Task to carry out
Answer these questions using the passage on public knowledge:
1. What is the paper the first of?
2. What suffers first whenever austerity bites, competition is propelled forward or individual choice proclaimed?
3. Which two groups show little interest in something so taken-for-granted, unquantifiable and immaterial?

Document segment

This paper is the first of a series discussing the economics of public knowledge. The generation and dissemination of shared public knowledge is a foundational element of democracy, markets and wider society. Without it there is no social contract, no political legitimacy, no market transactions and no basis for common decision-making. There is also no sense of shared identity or possibility of a more equal society. Yet, whenever austerity bites, competition is propelled forward or individual choice proclaimed, it is public knowledge which suffers first. Its erosion encourages more of the same and sets in motion a vicious circle of decline. Part of the problem is that the generation of public knowledge is very much an economic endeavour, influenced by political and economic institutions. So is the generation of economically-relevant knowledge itself. Yet, neither mainstream economics nor the political establishment shows much interest in something so taken-for-granted, unquantifiable and immaterial.

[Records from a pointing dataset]
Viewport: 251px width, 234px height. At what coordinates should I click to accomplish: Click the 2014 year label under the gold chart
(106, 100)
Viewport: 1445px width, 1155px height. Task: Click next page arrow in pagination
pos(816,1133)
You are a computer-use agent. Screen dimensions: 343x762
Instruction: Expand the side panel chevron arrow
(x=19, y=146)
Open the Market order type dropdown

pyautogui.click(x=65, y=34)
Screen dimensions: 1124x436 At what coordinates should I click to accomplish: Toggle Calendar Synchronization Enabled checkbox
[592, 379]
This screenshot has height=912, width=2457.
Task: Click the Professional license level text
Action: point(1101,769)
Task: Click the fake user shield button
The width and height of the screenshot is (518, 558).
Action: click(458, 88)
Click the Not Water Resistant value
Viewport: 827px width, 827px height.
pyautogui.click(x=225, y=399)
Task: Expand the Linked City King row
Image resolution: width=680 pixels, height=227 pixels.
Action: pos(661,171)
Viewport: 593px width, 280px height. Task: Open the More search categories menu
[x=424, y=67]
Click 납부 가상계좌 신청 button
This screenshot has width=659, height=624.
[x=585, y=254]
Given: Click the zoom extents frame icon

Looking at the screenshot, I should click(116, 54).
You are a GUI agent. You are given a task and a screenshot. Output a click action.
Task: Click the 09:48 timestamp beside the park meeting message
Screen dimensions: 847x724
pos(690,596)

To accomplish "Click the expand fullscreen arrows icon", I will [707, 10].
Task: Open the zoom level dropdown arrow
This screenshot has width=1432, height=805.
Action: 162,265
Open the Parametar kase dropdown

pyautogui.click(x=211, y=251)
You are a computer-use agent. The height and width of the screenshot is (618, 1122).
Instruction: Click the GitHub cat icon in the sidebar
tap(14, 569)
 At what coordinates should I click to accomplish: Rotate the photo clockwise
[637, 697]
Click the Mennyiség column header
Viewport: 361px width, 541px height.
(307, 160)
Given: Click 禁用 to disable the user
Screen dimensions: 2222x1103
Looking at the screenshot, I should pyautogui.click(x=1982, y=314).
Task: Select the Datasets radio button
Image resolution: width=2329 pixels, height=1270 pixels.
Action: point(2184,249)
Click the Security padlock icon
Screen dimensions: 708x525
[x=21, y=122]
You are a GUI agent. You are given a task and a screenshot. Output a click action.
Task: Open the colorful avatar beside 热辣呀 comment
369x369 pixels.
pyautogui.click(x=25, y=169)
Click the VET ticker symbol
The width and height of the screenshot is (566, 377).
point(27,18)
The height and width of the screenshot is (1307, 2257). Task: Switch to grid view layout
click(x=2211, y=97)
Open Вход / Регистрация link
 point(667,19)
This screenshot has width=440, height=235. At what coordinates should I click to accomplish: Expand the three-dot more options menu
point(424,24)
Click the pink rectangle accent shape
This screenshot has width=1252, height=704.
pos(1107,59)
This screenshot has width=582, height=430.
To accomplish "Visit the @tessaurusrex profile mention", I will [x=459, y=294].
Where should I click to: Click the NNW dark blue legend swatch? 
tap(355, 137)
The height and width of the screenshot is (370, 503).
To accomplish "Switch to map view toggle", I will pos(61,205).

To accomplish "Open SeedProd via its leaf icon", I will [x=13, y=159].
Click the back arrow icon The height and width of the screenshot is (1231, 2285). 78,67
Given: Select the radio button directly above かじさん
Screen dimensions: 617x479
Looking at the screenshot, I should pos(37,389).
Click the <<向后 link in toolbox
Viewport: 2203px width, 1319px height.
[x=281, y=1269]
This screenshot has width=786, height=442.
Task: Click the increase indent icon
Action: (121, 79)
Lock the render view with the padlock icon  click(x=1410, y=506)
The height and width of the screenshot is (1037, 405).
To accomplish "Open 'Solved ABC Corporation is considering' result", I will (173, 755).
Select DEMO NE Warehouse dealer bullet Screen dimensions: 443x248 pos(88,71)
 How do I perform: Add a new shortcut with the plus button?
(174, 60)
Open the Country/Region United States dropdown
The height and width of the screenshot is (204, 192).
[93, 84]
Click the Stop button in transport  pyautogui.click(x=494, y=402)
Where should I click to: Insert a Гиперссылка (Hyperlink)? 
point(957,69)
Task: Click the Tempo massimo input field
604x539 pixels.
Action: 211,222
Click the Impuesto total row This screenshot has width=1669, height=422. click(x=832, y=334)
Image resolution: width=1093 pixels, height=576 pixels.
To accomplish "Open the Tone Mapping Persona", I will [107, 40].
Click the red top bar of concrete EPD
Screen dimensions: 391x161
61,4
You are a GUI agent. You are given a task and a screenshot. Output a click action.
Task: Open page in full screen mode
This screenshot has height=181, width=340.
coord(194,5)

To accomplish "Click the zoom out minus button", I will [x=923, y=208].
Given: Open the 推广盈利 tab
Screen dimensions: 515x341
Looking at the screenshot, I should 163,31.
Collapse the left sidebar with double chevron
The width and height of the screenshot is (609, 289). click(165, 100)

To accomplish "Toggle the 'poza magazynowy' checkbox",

Complete response
1. A series discussing the economics of public knowledge.
2. Public knowledge.
3. Mainstream economics and the political establishment.